In classical pharmacology, drugs struck single notes, where one drug would hit one target to treat one disease. But drugs frequently modulate entire “chords” of targets at once, and this can be essential to their action. Our lab is decoding this molecular music, both in terms of new and useful chords for the treatment of complex diseases, and also to identify the jarring notes that existing drugs unintentionally hit when they induce side effects.

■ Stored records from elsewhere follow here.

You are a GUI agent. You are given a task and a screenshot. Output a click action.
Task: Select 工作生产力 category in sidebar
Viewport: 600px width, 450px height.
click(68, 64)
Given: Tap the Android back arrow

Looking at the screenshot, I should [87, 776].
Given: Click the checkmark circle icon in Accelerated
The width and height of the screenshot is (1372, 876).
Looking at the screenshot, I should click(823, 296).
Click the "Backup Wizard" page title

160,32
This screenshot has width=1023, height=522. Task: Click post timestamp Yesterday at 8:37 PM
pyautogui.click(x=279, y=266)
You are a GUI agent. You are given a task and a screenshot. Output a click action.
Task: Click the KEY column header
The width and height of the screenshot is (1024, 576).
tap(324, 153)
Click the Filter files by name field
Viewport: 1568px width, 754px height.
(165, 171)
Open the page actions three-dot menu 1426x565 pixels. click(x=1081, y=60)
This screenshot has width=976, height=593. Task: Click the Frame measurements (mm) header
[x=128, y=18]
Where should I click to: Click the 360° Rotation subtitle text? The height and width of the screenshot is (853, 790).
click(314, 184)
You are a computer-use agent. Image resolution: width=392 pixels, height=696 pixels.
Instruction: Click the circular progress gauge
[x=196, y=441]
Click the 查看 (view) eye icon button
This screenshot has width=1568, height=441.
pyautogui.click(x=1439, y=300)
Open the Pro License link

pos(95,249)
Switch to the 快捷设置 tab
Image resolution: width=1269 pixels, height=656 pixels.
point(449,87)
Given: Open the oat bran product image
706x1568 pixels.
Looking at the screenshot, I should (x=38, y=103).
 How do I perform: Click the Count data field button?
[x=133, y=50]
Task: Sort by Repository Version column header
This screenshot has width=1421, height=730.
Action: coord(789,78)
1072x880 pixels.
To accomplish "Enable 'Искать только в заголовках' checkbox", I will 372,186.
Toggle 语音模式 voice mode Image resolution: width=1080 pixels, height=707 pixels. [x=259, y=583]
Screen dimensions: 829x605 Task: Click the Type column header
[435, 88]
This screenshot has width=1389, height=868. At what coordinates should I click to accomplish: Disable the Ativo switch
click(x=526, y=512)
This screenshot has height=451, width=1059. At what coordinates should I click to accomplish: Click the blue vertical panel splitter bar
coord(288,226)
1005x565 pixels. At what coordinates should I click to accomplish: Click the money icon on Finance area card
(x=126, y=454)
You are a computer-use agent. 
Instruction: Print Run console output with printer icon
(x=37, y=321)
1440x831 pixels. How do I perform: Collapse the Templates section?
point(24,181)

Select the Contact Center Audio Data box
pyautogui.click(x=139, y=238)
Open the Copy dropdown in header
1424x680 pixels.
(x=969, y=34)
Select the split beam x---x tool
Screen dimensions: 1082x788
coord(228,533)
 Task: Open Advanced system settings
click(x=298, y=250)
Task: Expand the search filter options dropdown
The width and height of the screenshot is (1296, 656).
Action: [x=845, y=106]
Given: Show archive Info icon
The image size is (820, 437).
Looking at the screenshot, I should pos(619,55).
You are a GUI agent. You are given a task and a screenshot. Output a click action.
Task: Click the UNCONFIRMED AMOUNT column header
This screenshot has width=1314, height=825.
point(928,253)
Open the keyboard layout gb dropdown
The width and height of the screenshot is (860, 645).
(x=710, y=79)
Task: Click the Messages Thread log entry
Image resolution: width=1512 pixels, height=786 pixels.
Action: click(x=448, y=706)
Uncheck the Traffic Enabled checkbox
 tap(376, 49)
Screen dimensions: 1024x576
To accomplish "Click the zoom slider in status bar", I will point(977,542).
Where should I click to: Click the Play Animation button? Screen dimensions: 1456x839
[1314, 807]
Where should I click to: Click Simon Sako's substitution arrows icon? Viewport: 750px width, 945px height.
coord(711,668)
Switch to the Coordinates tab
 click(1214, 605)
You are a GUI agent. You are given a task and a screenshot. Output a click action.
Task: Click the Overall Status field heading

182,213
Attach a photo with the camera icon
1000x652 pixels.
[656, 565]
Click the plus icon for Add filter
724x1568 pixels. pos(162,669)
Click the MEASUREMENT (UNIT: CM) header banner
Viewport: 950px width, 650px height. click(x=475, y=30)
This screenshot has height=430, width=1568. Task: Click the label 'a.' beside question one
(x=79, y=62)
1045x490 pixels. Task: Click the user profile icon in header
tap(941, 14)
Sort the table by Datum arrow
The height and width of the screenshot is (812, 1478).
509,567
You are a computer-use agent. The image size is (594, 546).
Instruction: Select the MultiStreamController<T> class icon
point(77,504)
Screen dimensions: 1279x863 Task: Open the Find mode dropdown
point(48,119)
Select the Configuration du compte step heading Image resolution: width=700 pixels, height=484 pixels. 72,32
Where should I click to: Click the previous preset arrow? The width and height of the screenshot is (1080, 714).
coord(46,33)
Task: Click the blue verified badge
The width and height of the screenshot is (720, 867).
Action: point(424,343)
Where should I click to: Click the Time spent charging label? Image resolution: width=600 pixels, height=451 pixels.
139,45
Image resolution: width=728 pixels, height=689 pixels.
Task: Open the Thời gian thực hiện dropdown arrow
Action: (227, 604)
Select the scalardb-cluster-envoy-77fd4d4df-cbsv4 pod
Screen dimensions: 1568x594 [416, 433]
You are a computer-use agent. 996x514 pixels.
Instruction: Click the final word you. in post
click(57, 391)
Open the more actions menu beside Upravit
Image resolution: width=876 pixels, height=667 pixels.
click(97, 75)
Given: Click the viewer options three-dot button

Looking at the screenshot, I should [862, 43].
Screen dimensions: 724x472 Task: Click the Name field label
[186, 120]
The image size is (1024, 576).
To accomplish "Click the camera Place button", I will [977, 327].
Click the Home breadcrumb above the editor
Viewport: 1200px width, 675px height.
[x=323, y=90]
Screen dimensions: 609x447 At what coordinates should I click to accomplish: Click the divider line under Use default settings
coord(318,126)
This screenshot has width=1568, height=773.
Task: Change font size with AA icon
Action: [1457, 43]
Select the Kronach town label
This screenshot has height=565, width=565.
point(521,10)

Much remains unknown about multi-target drug activity. Is it best to block two molecular targets strongly, or to triangulate weaker inhibition at many targets, such that activity only arises by their overlap? We’re developing new systems pharmacology methods to investigate the molecular target binding profiles of drugs and their downstream biological consequences. For this, we are adapting the Similarity Ensemble Approach (SEA) and new deep learning methods to predict molecular targets and drug effects in model systems.
Decoding phenotypic screens
How might the application of systems pharmacology methods to phenotypic screens extend or even contradict known biology? We’ve found that no existing dataset or approach comprehensively links cellular, tissue, or organismal drug-induced phenotypes with their mechanistic molecular targets. So how might we anticipate when a drug’s effect arises from action at multiple targets simultaneously, and when one target is sufficient?
To investigate this, we are using phenotypic screens to deconvolute the mechanism of action targets of drugs and novel small molecules. With polypharmacology predictions as a guide, we can focus over 2.6×1014 possible target combinations down to a more manageable number, for testing in zebrafish (with the Kokel lab), in cell models of cancer, and in neurodegenerative diseases. One key goal is to actively mine for overlooked and discrepant biological mechanisms.
Precision drug response
How does our understanding of pharmacology vary across patients, and treatments over time? Precompetitive drug safety data, FDA adverse event reports, and electronic medical records (EMRs) can provide us with broad population baselines. But only by linking actual patient drug responses with genomic markers and pharmacological predictions can we identify patient-by-patient variations. And what about time? Is pharmacology more properly a path function? Drug response is a function of time, yet researchers often treat a drug’s efficacy as a timeless (equilibrium) property instead of a process. To what extent does a drug’s efficacy depend on the drug regimen preceding it?